The Beekeeper (2024)
The Beekeeper (2024)

Genre: Action Running Time: 1 hr. 45 min.

Release Date: January 12th, 2024 MPAA Rating: R

Director: David Ayer Actors: Jason Statham, Emmy Raver-Lampman, Bobby Naderi, Josh Hutcherson, Jeremy Irons, David Witts, Phylicia Rashad, Jemma Redgrave, Minnie Driver, Michael Epp, Taylor James

 


 

L

oner Adam Clay (Jason Statham) enjoys his mostly solitary lifestyle, tending to bees and occasionally conversing with his only friend, retired schoolteacher Eloise Parker (Phylicia Rashad). When the elderly mother becomes the victim of an internet scam that depletes her life’s savings as well as that of the children’s charity she manages, she takes her own life. When Clay is informed by Eloise’s daughter, FBI agent Verona Parker (Emmy Raver-Lampman), of the company responsible for the theft, the beekeeper begins a rampage of vengeance that won’t end until those at the very top have faced justice … or death.

“No one’s ever taken care of me before.” He’s a man of few words, but he’s as merciless to those who harm his loved ones as he is to the hornets that invade the territory of his bees. The done-to-death formula of a quiet, private, isolated persona who harbors some exceptional black-ops skills, which must be brandished for the sake of retribution, certainly doesn’t provide too many new ideas. Yet the initial premise, which involves a little old lady becoming the target of online trickery and ID theft, is undoubtedly timely and relatable.

The cautionary tale at the start, warning of the ease in which people without computer know-how can be duped by fraudsters, offers up a very sensible motive for Statham’s calm, no-nonsense killer to exact revenge – of the exceptionally destructive kind. The goofy eccentricity and comical repugnance of the villains (leaning into something of a clash between Generation X and Millennials/Gen Z) allows for a complete lack of sympathy – something darkly beneficial when it comes to these antagonists sustaining mutilation and extermination at the hands of a juggernaut slaughterer. It’s oftentimes funny to see such sniveling, weaselly youngsters (who indulge in New Age holistic hokum, try to peddle NFTs, wear a full suit with the word “GOAT” printed on it from collar to cuff, or sport a life-size Terminator statue in the office) receive a brutal comeuppance, even if the levels of violence would otherwise be revolting. The revenge-fantasy setup is morbidly well-handled.

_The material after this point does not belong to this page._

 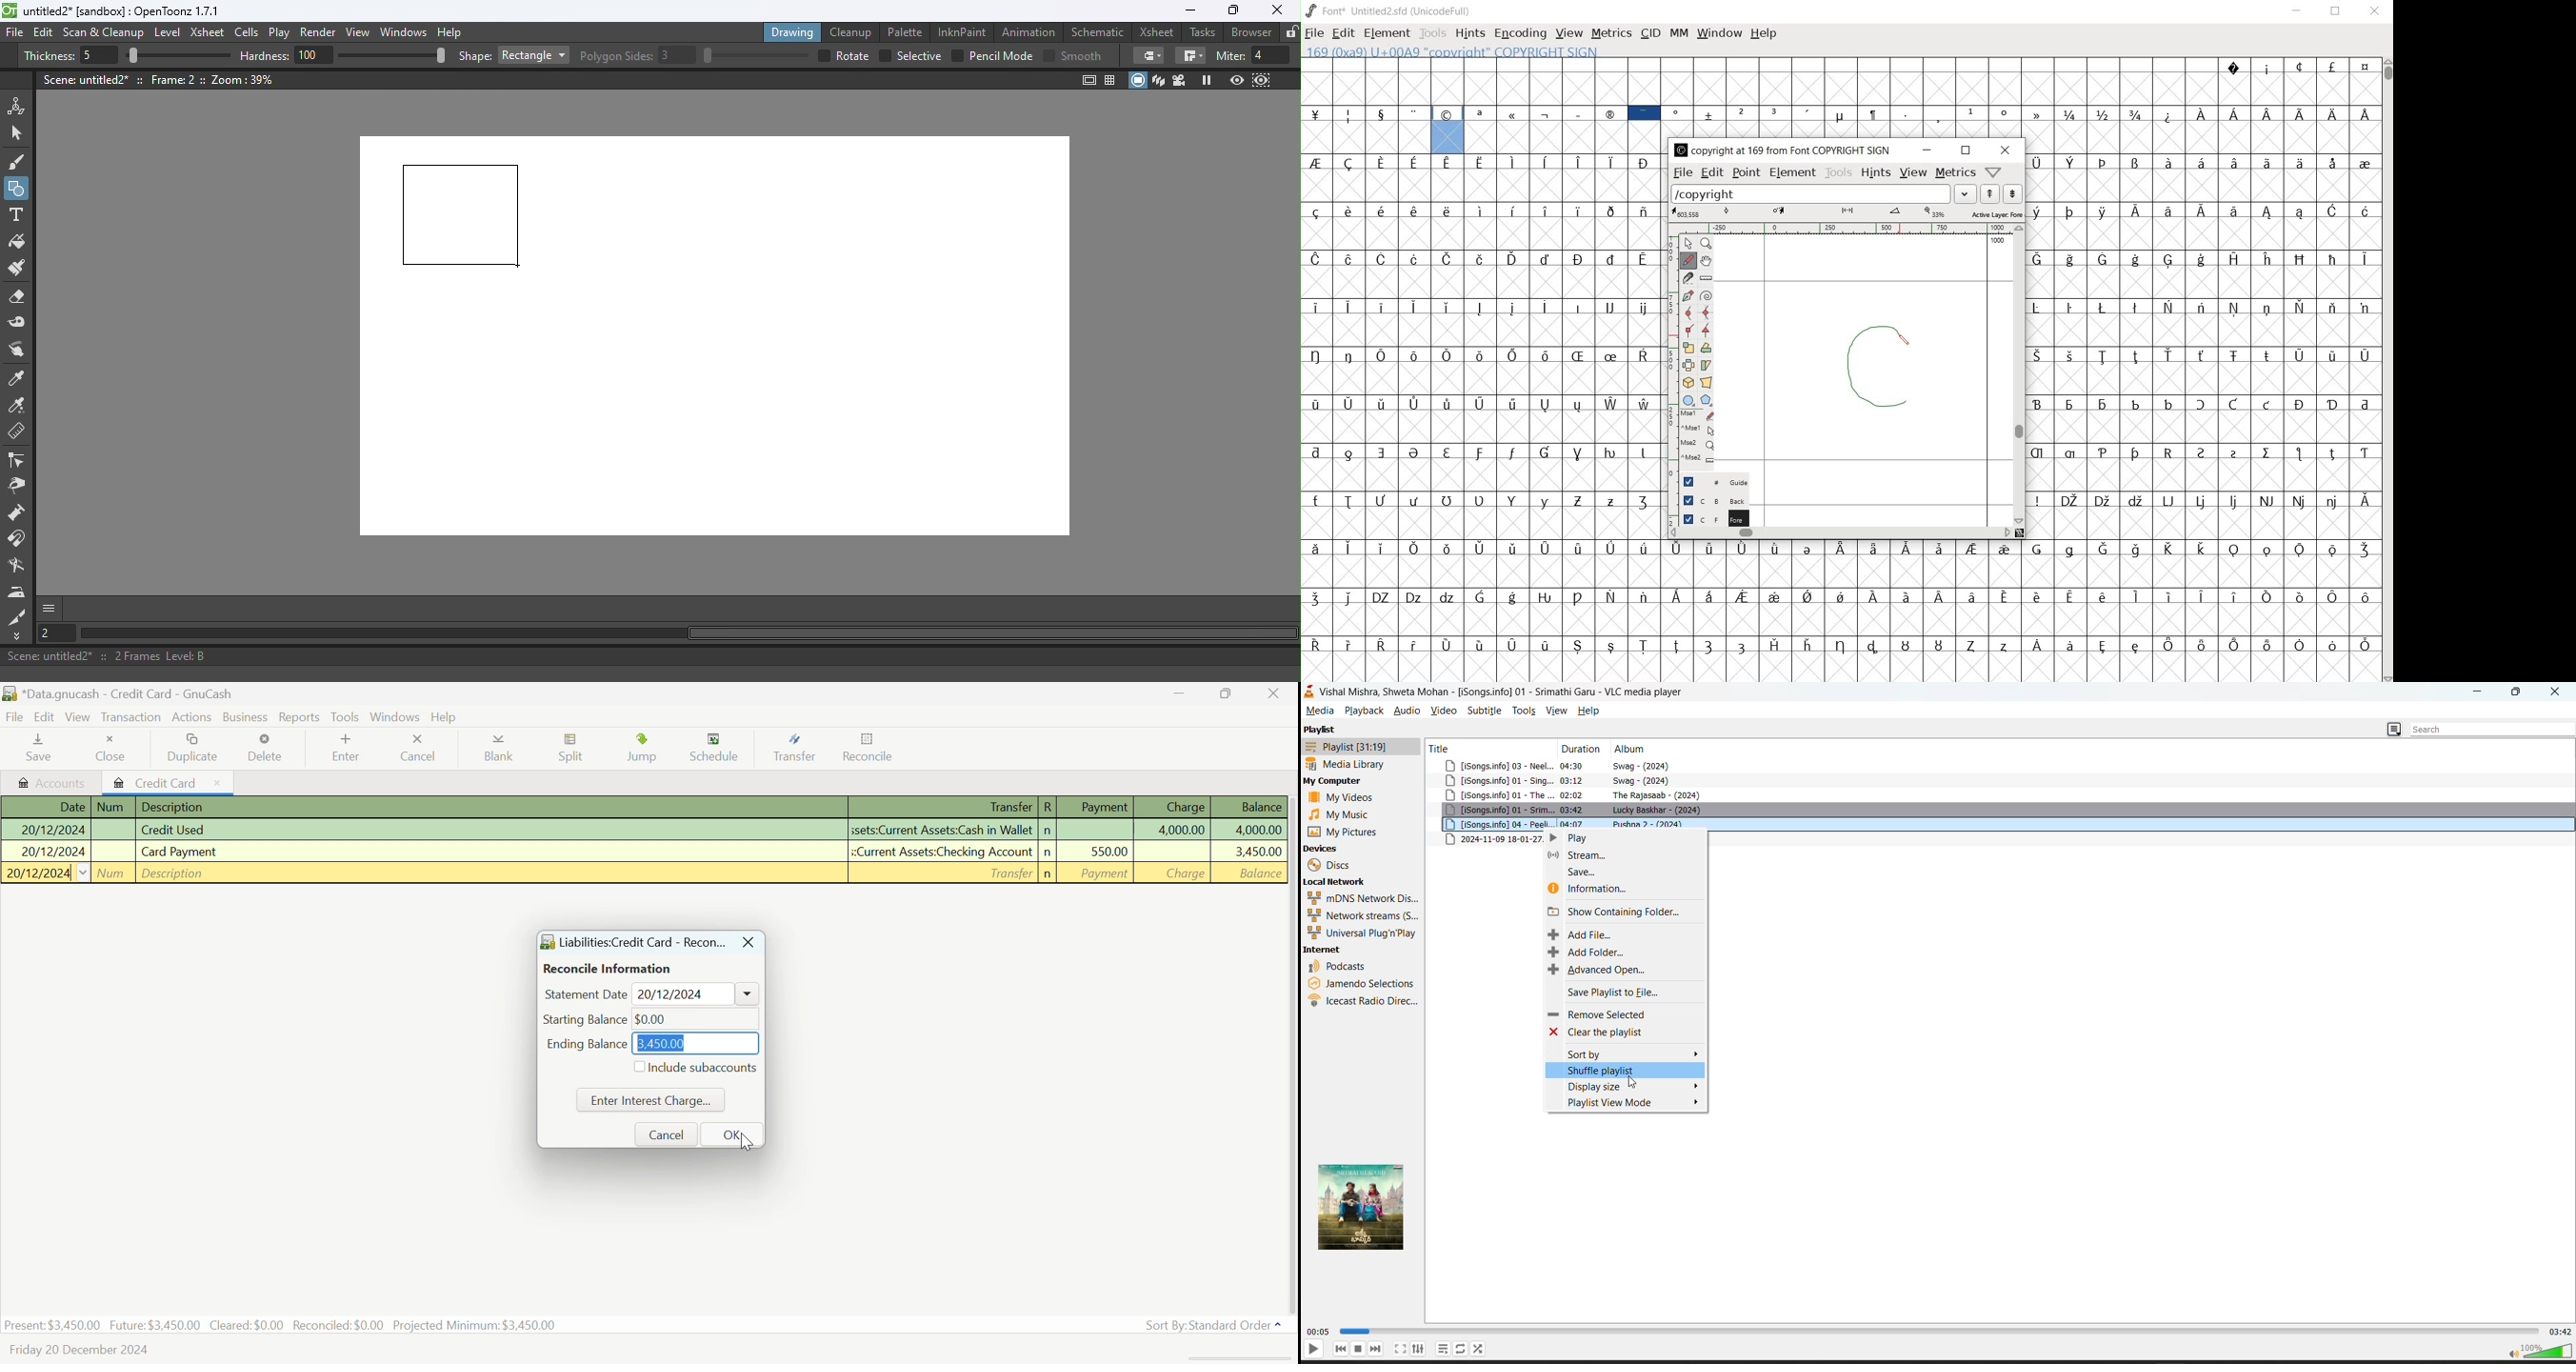 I want to click on view, so click(x=1558, y=711).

Unfortunately, the scope of the film soon gets out of hand – perhaps thanks to writer Kurt Wimmer’s evident predilection for egregiously fanciful scripts (including “Ultraviolet” and “Total Recall” [2012]). Instead of sticking to the more intimate design of a retired secret agent resurfacing to right a wrong against a friend, the plot spirals out of control, shifting from cybercrime (the new focus of the basic “Taken” concept, and one with more specificity and realism than mere watch-the-world-burn hackers) to “Mission: Impossible” types of ghostlike nongovernmental groups (“outside the chain of command”) waging war against one another, ordering overpowered military weaponry to be unleashed on urban environments. This escalation to an unwieldy tangent at the top of the political food chain seems better fit for the likes of James Bond, John Wick, or the Equalizer, but at least it gives rise to some delightfully snarky one-liners and lots of dying hard.

It’s simple and stupid yet mostly entertaining, fueled by Statham’s comfort in roles that dole out executions upon hordes of special forces soldiers (and a few individualistic henchmen), some quirky bee factoids, and the distinct demarcation of good versus evil (there are no shades of gray here). As an action film, it doesn’t come up with much inventiveness, but it does make a blunt statement about the potential for the country’s governance to deteriorate patently – perhaps the perfect cautionary tale about the upcoming 2024 U.S. presidential election, and how a checks-and-balances system grows ever more vital (though not, to be sure, implemented by a larger-than-life Rambo-esque lone-wolf problem-solver). “Nobody’s untouchable.”